You want to check first which updates you want to carry out before you merge every PR into master and trigger an update of the production system. Your test cases might be good, but you can always miss something.
What other things could/should be added to this pipeline or any part of this process?
You can have a pipeline which updates releases/stemcells in your manifests automatically.
Once you automate deployment how do you do also automate things like canary releases or rollbacks once something happens? Should this be part of the pipeline or something completely separate?
Test your stuff on a staging system before you go to production. Otherwise you a) won't know if the update is happening at zero downtime and b) to prevent a potential problem in production is always better than doing rollbacks.
Ofc you can also create a rollback pipeline, but if you come to that point something else might be wrong with your setup.
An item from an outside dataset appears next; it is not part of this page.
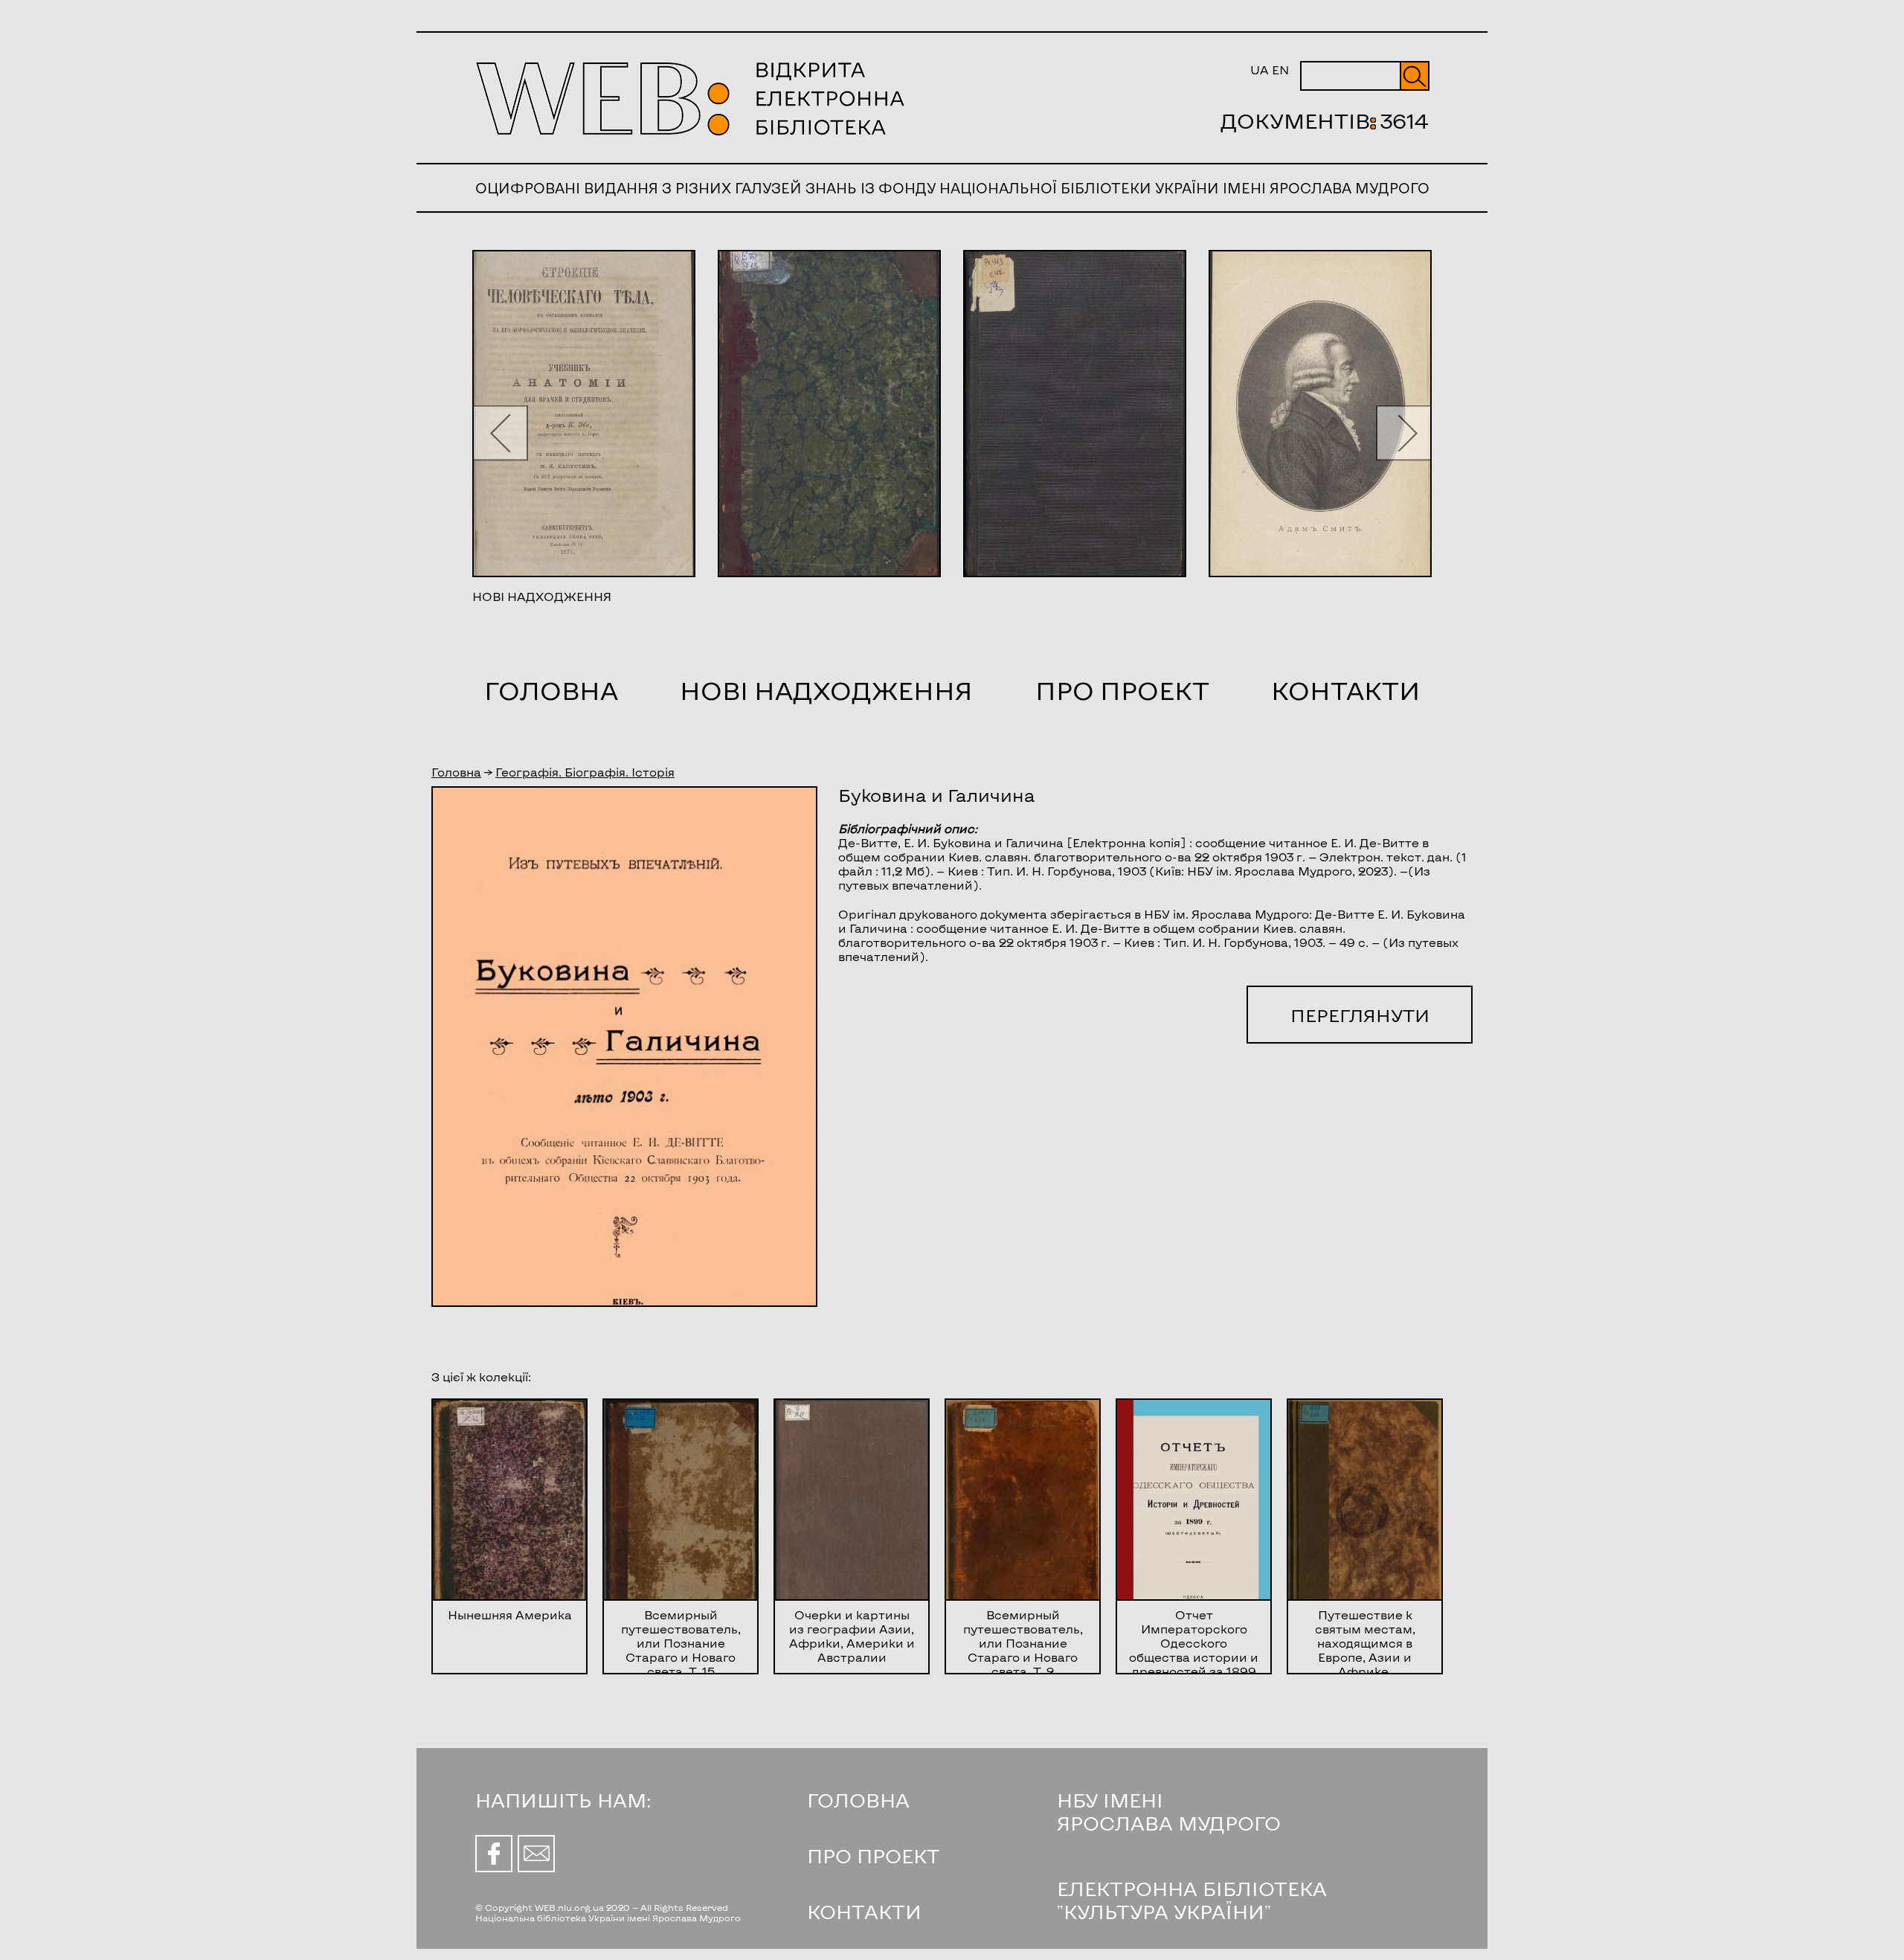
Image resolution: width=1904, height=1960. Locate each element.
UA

Should the pipeline generate the manifest files? Or should that be completely up to the developers? Only the developers know which services the app needs, but also it seems like things like instance count, memory etc should be something that the performances tests/pipeline should be able to determine/automate. You could generate a manifest inside the pipeline, but then you would not know which services the app needs without reading a manifest....chicken and egg problem?
We write our manifests by ourselves and use the CI/CD system to update/deploy/test them.
But if you find a valid case and a concept which lets you apply your manifest generating pipeline for many cases, i would just try it out.
At the very end you have to decide if a certain atomisation holds a business value for your company.